A l’inverse, l’ancien franchisé versait dans les deux cas de nombreuses attestations établissant qu’un nombre important de clients se plaignaient de problèmes de conception (erreurs engendrant des surcoûts, non-respect des qualités convenues avec les clients), de problèmes de construction (malfaçons et dysfonctionnements, matériaux utilisés défectueux, interruption de chantier, personnel non qualifié, retards constants, absence d’informations) ainsi que de problèmes de gestion.
Il est heureux que des juges prennent la mesure de l’amateurisme dans un secteur si crucial ! La construction de maisons individuelles est en crise. Impossible de laisser perdurer des pratiques qui ruinent des vies, sacrifiant la qualité sur l’autel de l’argent facile.
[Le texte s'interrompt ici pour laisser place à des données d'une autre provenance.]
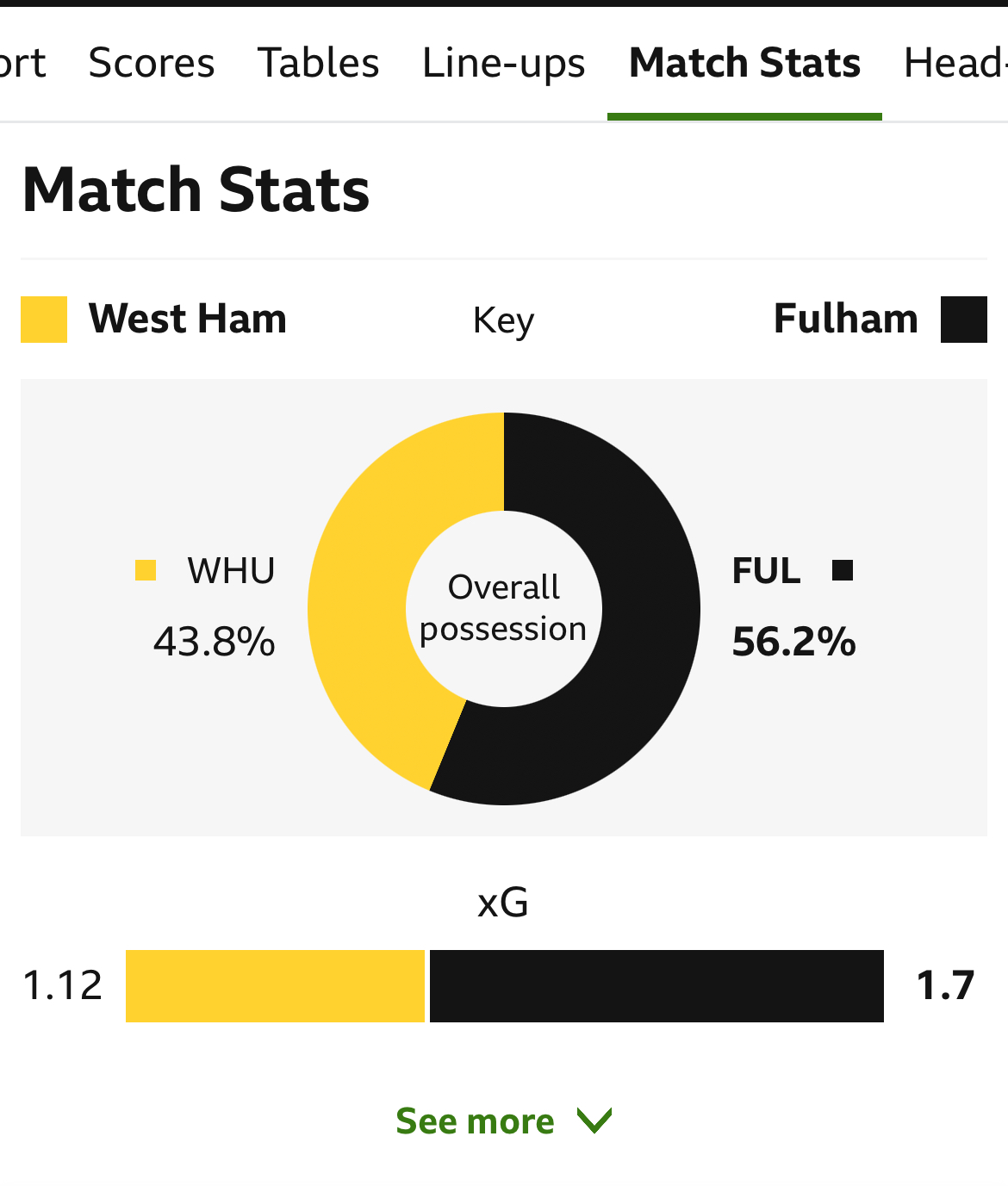Click the Match Stats heading
Image resolution: width=1008 pixels, height=1186 pixels.
click(196, 189)
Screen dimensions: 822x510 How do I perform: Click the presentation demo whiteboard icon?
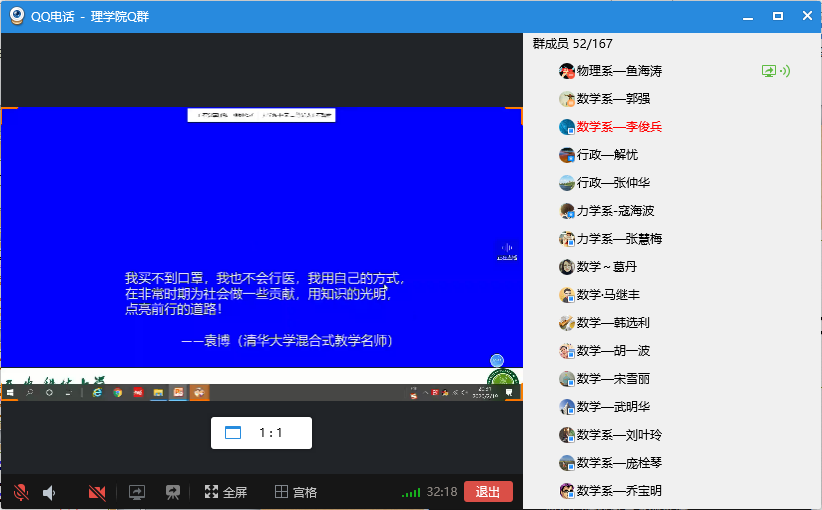click(x=173, y=492)
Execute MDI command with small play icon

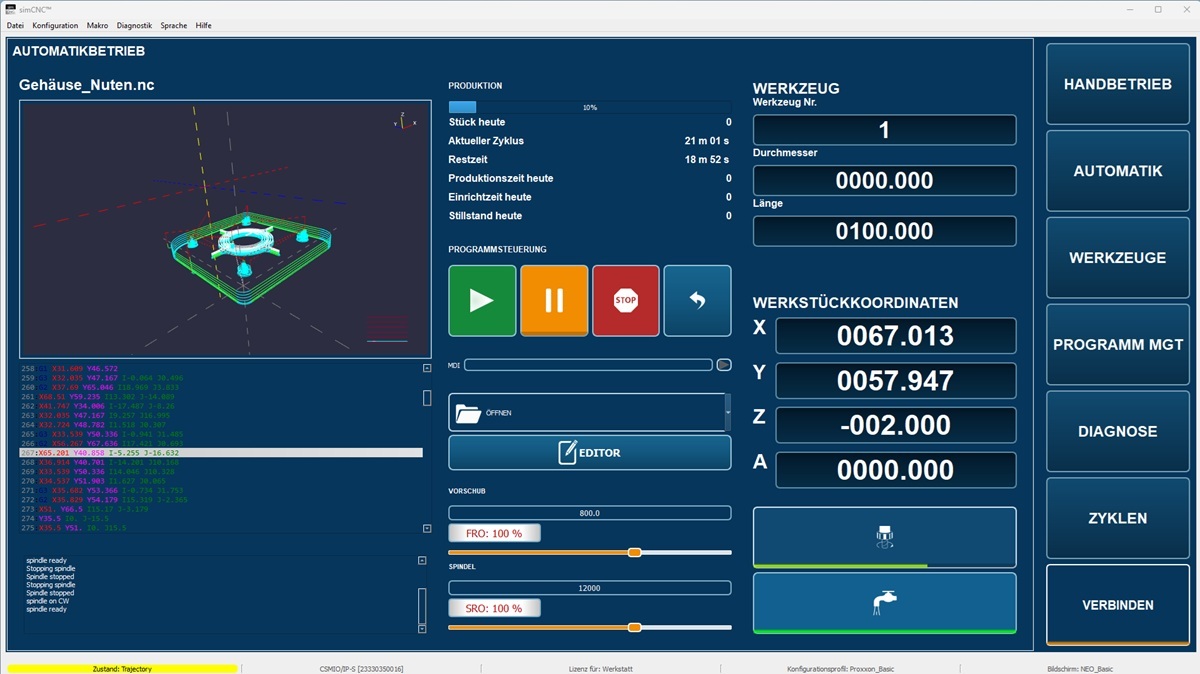point(724,365)
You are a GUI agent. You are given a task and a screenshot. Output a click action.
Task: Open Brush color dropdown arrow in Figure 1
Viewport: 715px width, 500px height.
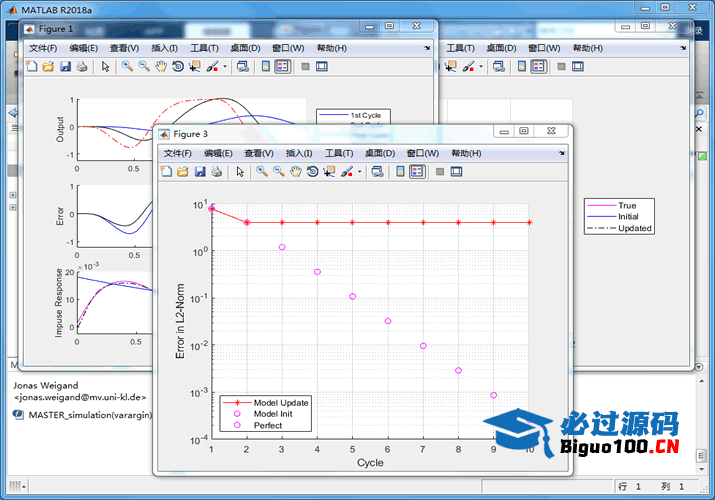pos(225,67)
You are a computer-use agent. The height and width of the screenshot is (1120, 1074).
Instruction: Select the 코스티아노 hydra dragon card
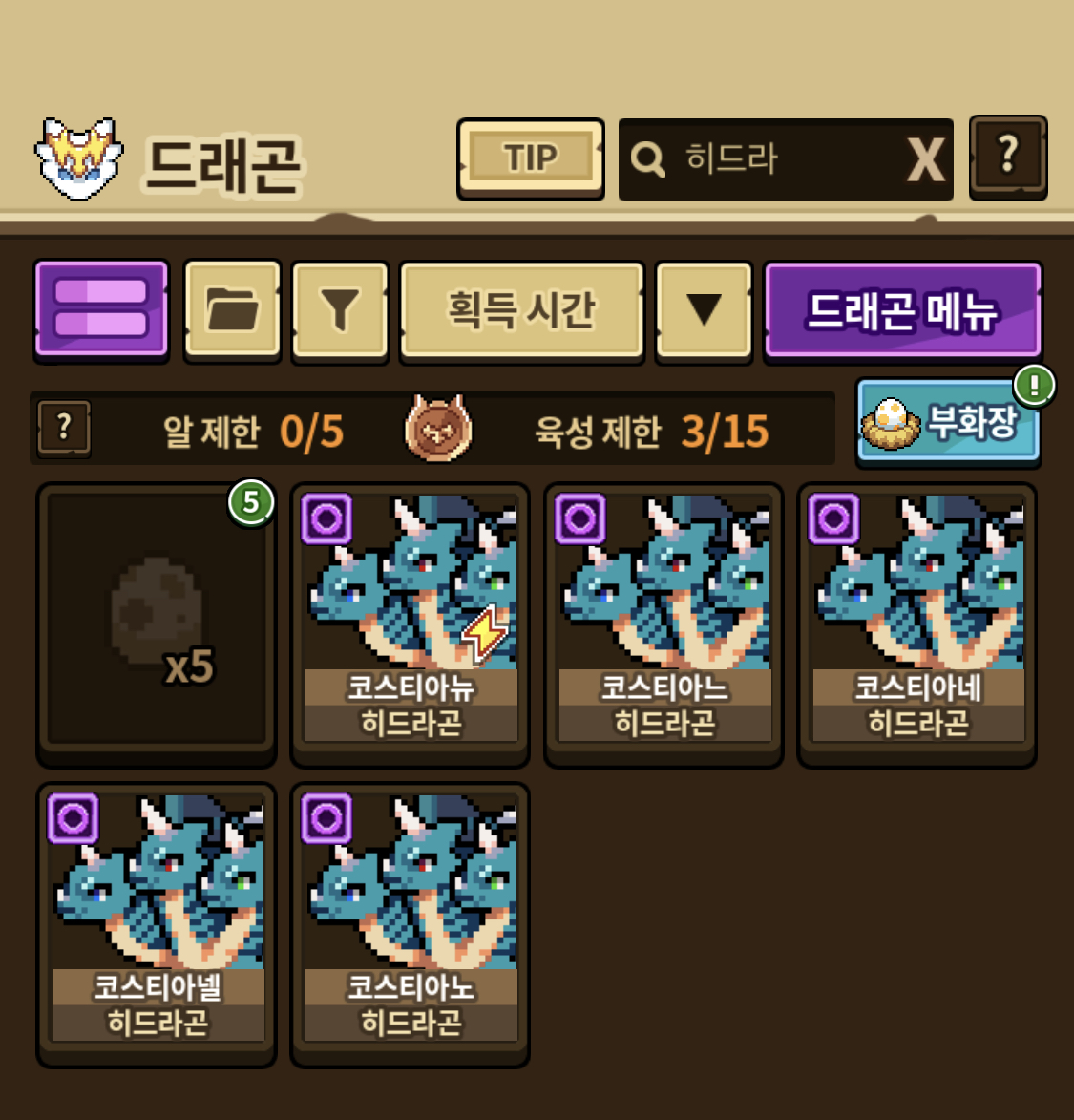coord(410,924)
La deuxième leçon a trait aux clauses restrictives de concurrence qui sont encore hélas trop systématiquement stipulées dans les contrats de franchise.
La cour d’appel le rappelle avec force : « une clause de non-concurrence, en ce qu’elle porte atteinte au principe de la liberté du commerce, doit être justifiée par la protection des intérêts légitimes de son créancier (quant à la protection du savoir-faire transmis et à la faculté de concéder à un autre franchisé la zone d’exclusivité concernée) et ne pas porter une atteinte excessive à la liberté de son débiteur, c’est-à-dire être limitée quant à l’activité, l’espace et le lieu qu’elle visite. Elle doit de surcroît, au regard de la mise en balance de l’intérêt légitime du créancier de non-concurrence et de l’atteinte qui est apportée au libre exercice de l’activité professionnelle du débiteur de non-concurrence, être proportionnée. Elle ne doit donc pas porter une atteinte disproportionnée aux intérêts du débiteur, outrepassant la nécessaire protection du savoir-faire du créancier ».
C’est donc à juste titre que la cour a annulé la clause stipulée dans les contrats aux motifs qu’elle s’avérait tout à la fois trop étendue dans l’espace et dans le temps, mais aussi disproportionnée dans la mesure où elle interdisait pendant un an après la cessation du contrat la poursuite de toute activité de construction de maisons individuelles alors même que l’activité et le savoir-faire du franchiseur se limitait à la construction très spécifique de maisons individuelles en prêt-à-finir.
Enfin, la troisième leçon concerne l’abus du droit d’agir en justice.
Souvent invoqué, il est rarement caractérisé. Au cas particulier, la cour d’appel retient toutefois trois éléments afin de stigmatiser l’abus du franchiseur : d’une part, celui-ci formulait ses demandes à l’encontre de la société franchisée et de ses associés, sans aucun fondement juridique, à seule fin de faire pression sur lesdits associés donc ; d’autre part, la rupture du contrat avait été causée par les manquements graves et répétés du franchiseur qui, de son côté, n’établissait aucun manquement précis à l’encontre de ses anciens partenaires ; enfin, le franchiseur ne versait véritablement aucune preuve aux débats.
Bref, son dossier était vide, de sorte que son action correspondait à une forme d’instrumentalisation de la justice.
C’est ainsi fort logiquement que la cour condamne le franchiseur à verser aux ex-franchisés une substantielle indemnité au titre des frais d’avocat qu’ils ont dû engager afin d’obtenir justice : 20.000 € au total tout de même !
Le droit n’est pas une arme, il est le moyen d’obtenir justice.
A ceux qui ont tendance à l’oublier, ces deux décisions le rappellent très utilement.